◆ **What you are asked to do**: Leave out the pictures and print precisely the lines from the line with "Maximize the 590 Engagement scoping window" to the final line of the entries, both ends included.

◆ **Data records**:
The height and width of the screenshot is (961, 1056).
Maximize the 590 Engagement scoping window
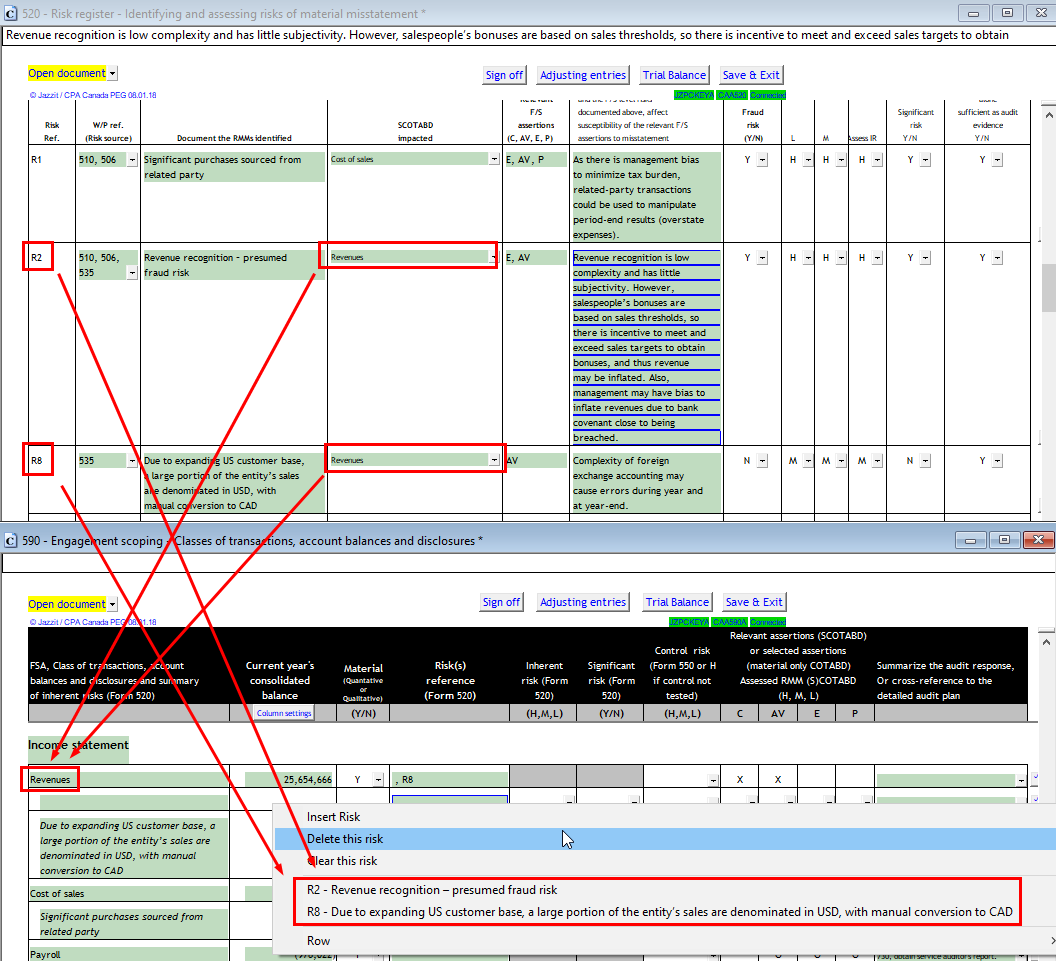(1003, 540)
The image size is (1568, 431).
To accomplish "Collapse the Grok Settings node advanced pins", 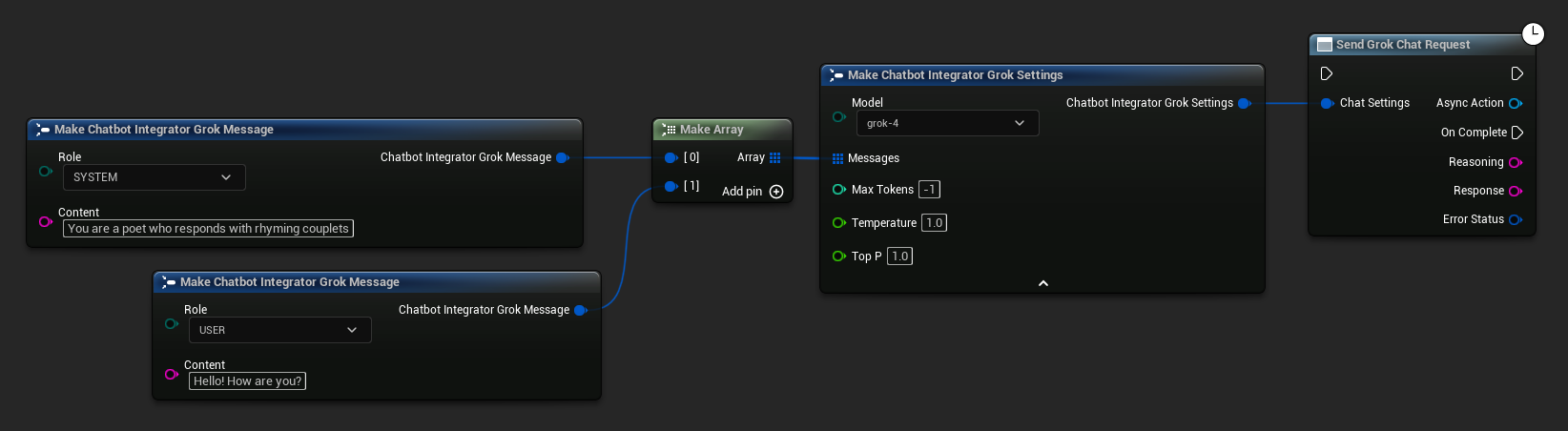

◆ **Exercise response**:
Maximize the 590 Engagement scoping window
(1003, 540)
The image size is (1568, 431).
To accomplish "Collapse the Grok Settings node advanced pins", 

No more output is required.